Por conta de sua inexperiência política, o presidente argentino Javier Milei cometeu erros na largada de seu governo que deverão dificultar sua tarefa de obter apoio dos argentinos para o duríssimo pacote econômico para derrubar a inflação, cujas primeiras medidas foram anunciadas no início da noite de terça-feira, 12 de dezembro, pelo ministro da Economia, Luis Caputo.
A advertência é do economista Fabio Giambiagi, pesquisador associado do Instituto Brasileiro de Economia da Fundação Getúlio Vargas (FGV-Ibre), com passagem pelo Banco Mundial, e um profundo conhecedor do país – nascido no Brasil de pais argentinos, mudou-se com a família na infância para o país vizinho, onde morou até a adolescência, quando voltou de vez ao Brasil.
“A lua de mel que todo presidente tem ao assumir o cargo vai durar dias para Milei, e não semanas ou meses, como em outros países”, avisa Giambiagi, lembrando que algumas medidas, como as anunciadas, deverão corroer rapidamente a imagem do presidente.
O pacote ortodoxo anunciado por Caputo após vários adiamentos ao longo do dia prevê um corte profundo nos gastos públicos e uma reforma do Estado.
“É fundamental solucionar nosso vício ao déficit fiscal”, disse Caputo, numa mensagem gravada, confirmando revisão dos subsídios para as tarifas de energia e transportes e a desvalorização da moeda nacional frente ao dólar, que passou a ser cotado em 800 pesos - contra 365 pesos na semana passada.
Segundo Giambiagi, o presidente terá dificuldades de convencer a população, acostumada a ver os preços tabelados e as tarifas públicas subsidiadas, a apoiar a inevitável desvalorização da moeda e a queda do poder aquisitivo em meio a uma inflação que deve atingir até 20% ao mês em janeiro.
“Uma coisa é falar em sacrifícios no discurso de posse e ser aclamado, como ocorreu domingo, mas quando os argentinos começarem a perceber o custo do ajuste, a próxima manifestação popular será da oposição e já na semana que vem”, prevê Giambiagi.
O dia seguinte à posse mostrou como o clima político tende a ficar instável na Argentina. O índice S&P Merval, da Bolsa de Buenos Aires, encerrou a sessão de segunda-feira, 11, em clima de euforia, com alta de 3,71%, aos 976.823 pontos, após atingir a máxima histórica de 981.684 ao longo da sessão.
Ao mesmo tempo, os supermercados aproveitaram o fim do tabelamento de preços acertado com governo anterior e começaram a reajustar os preços de vários produtos, com índices que variaram entre 25% e 100%. Para segurar o câmbio, o Banco Central exigiu anuência prévia do órgão para todas as operações envolvendo moeda estrangeira.

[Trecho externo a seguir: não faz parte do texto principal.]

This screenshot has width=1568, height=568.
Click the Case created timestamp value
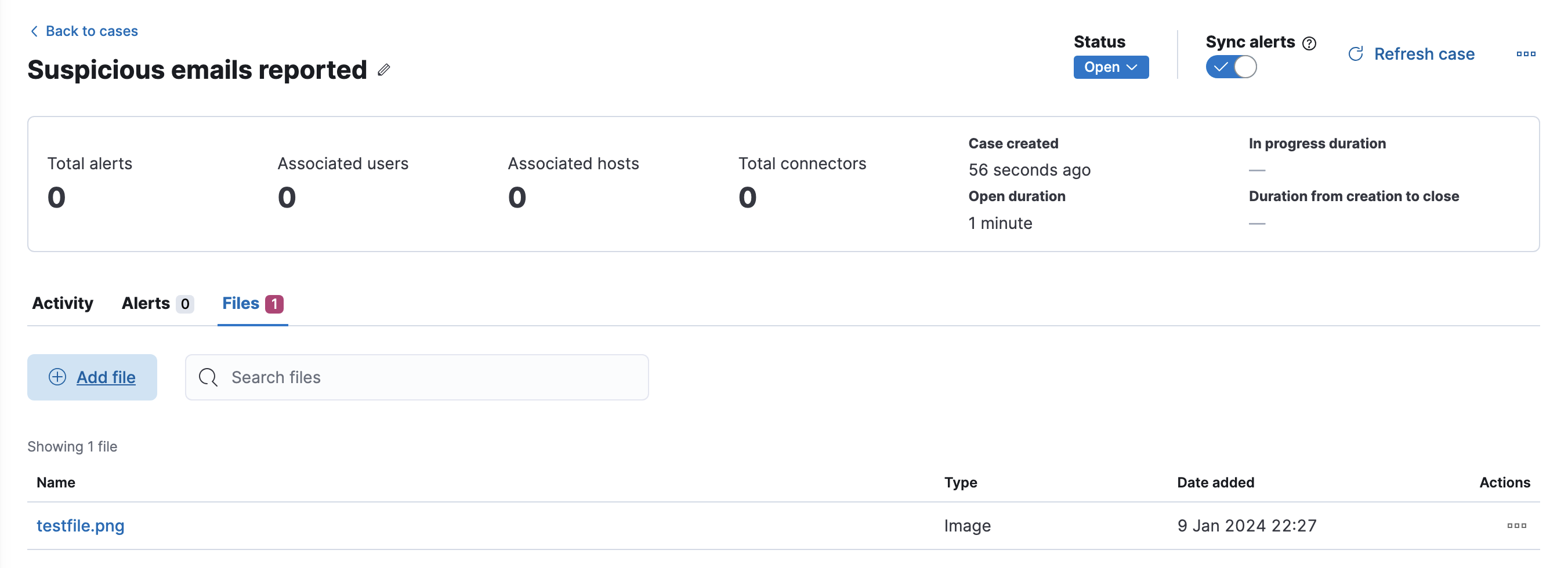click(x=1029, y=170)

Giambiagi observa que o presidente argentino está pagando o preço por sua inexperiência política. Segundo ele, na última quinta-feira, quando o novo Congresso Nacional eleito fez a sessão inaugural, Milei errou ao apoiar Martín Menem (sobrinho do ex-presidente Carlos Menem), um deputado inexperiente de seu partido, para a presidência da Câmara dos Deputados – cargo chave para pautar a votação de leis de interesse do governo.
Além da presidência, os deputados de oposição escolheram os líderes de todas as comissões, e o grupo do governo ficou à margem.
“Os partidos maiores engoliram Menem e dividiram as comissões entre eles, enquanto os deputados de primeira viagem do governo, numa situação ridícula, ficaram tirando selfies”, diz Giambiagi. “Esse erro é uma espécie de pecado original que Milei vai pagar caro.”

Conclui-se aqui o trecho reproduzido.